Care, maintenance and sharpening

        These knives are made of high carbon steel and will rust if not cared for. Over time the blade will probably develop a light grey-brown patina. This is normal for carbon steel knives.

> After use wash in warm water with detergent and dry immediately. They are not dishwasher safe !

> Wipe the blade with a thin film of light machine oil or clear petroleum grease (e.g. Vaseline).

> Do not store in the sheath for long periods, especially wet. Chemicals used to tan leather can promote corrosion. If rust does form on the blade it can sometimes be removed with a green synthetic scouring pad. Alternatively use 320 grit or finer wet and dry paper.

> Occasionally apply beeswax-based polish, linseed oil or clear petroleum jelly (e.g. Vaseline) to timber handles.

> Touch up the edge on a fine stone after use or before going out hunting.

Use and misuse

        A knife is a cutting tool only. Please don't use it as a pry bar, screwdriver, or for attempting to cut through bones (use a bone saw instead!). It is not designed to be thrown. Poking it into the ground will dull the edge. Sharpen it only with an oil or water stone, never with a belt sander or bench grinder.

Sharpening

        My knives are intended to be sharpened using oil or water stones only.

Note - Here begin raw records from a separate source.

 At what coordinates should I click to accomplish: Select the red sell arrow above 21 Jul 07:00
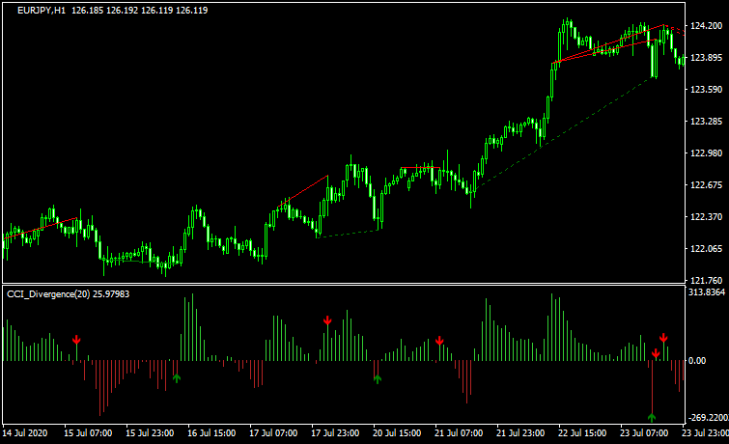point(439,341)
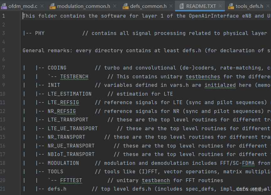Place cursor on the CODING directory name
Viewport: 271px width, 195px height.
(57, 68)
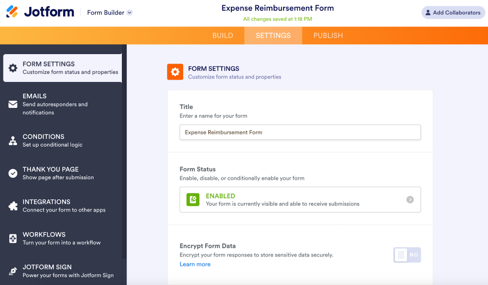
Task: Open Form Status details via chevron arrow
Action: pos(410,200)
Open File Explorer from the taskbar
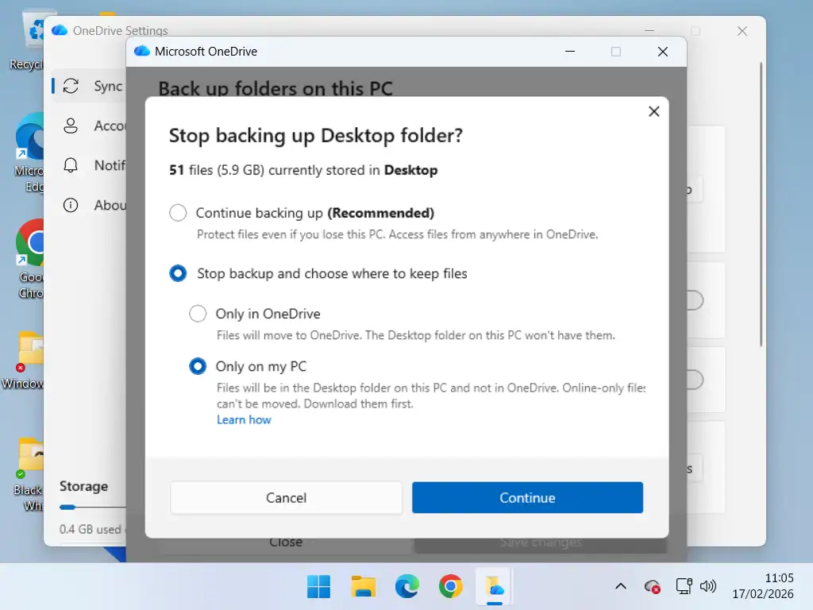The image size is (813, 610). [x=363, y=586]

Please don't use a bench grinder or belt sander to sharpen them - if used carelessly such power tools can draw the temper of the steel ("burn the steel"), and at worst can introduce deep notches in the blade which can act as stress risers, leading to the possibility of blade failure.

        For sharpening I recommend a Norton IB8 aluminium oxide stone, 50mm x 200mm (2" x 8") in a suitable holder which is in turn fixed securely to a bench. This stone can be recognised by its grey and tan coloured sides. I have used quite a few different types of stone, and of them all the Norton IB8 has worked most consistently for me. I got the IB8 shown in the images below in 1979, although it should be mentioned I have re-flattened the surface a couple of times (BTW I own more than just one IB8).

        Use a cutting fluid. I have used CRC 5-56, WD40, inox, light machine oil, honing oil, kerosene and even turpentine.



Sharpening 1

        I sharpen with the blade at an angle of between 20 and 25 degrees to the face of the stone. To get an idea of the correct angle use a drop saw to cut a wedge at your chosen angle and use that so you can see what the angle looks like. In the image above the wedge is 22.5 degrees.

       Some people sharpen at an angle significantly shallower than 20 degrees. Such acute angles give a very fine edge, which is initially very sharp - like a scalpel. However there is not much steel support behind such a fine edge and it is likely to get blunt quickly.



Sharpening 2

        I use long slow strokes on the stone, alternating in each direction. Start the sharpening stroke at the handle end of the blade and work towards the tip. This process has been likened to trying to cut a thin slice off the top of the stone. Use quite a lot of pressure but work slowly to enable you to be in control at all times.



Sharpening 3

        As I come up to the curve or belly of the blade I raise the handle slightly to maintain the correct sharpening angle as I sharpen the curve. This is hard to explain, and really has to be seen in action (check for videos on youtube).

        It can take some time to get the knife sharp, I suspect many people think it should only take a pass or two on the stone. When I am first putting on an edge it can take up to 15 minutes.



Sharpening 4

        With proper technique the fine side of the Norton IB8 stone will often get an edge "shaving-sharp", but not always. Even if the knife is not quite shaving sharp it will have good "working sharpness". To get a shaving-sharp edge I use a fine hard Arkansas stone or a Spyderco fine ceramic stone. I use less pressure with the fine stones compared to when using the IB8. A Spyderco stone is shown above.

        After sharpening I run the edge over a piece of pine. This helps to break off any fine wire feather-edge that may have formed during sharpening.

        It has to be stressed that sharpening is a skill that takes time and practice to develop. To recap - I recommend using a securely held Norton IB8 aluminium oxide stone with suitable cutting fluid, with long slow alternate strokes at an edge angle of between 20 and 25 degrees, finishing with a fine grade stone.

To get proficient at sharpening practice, practice, practice!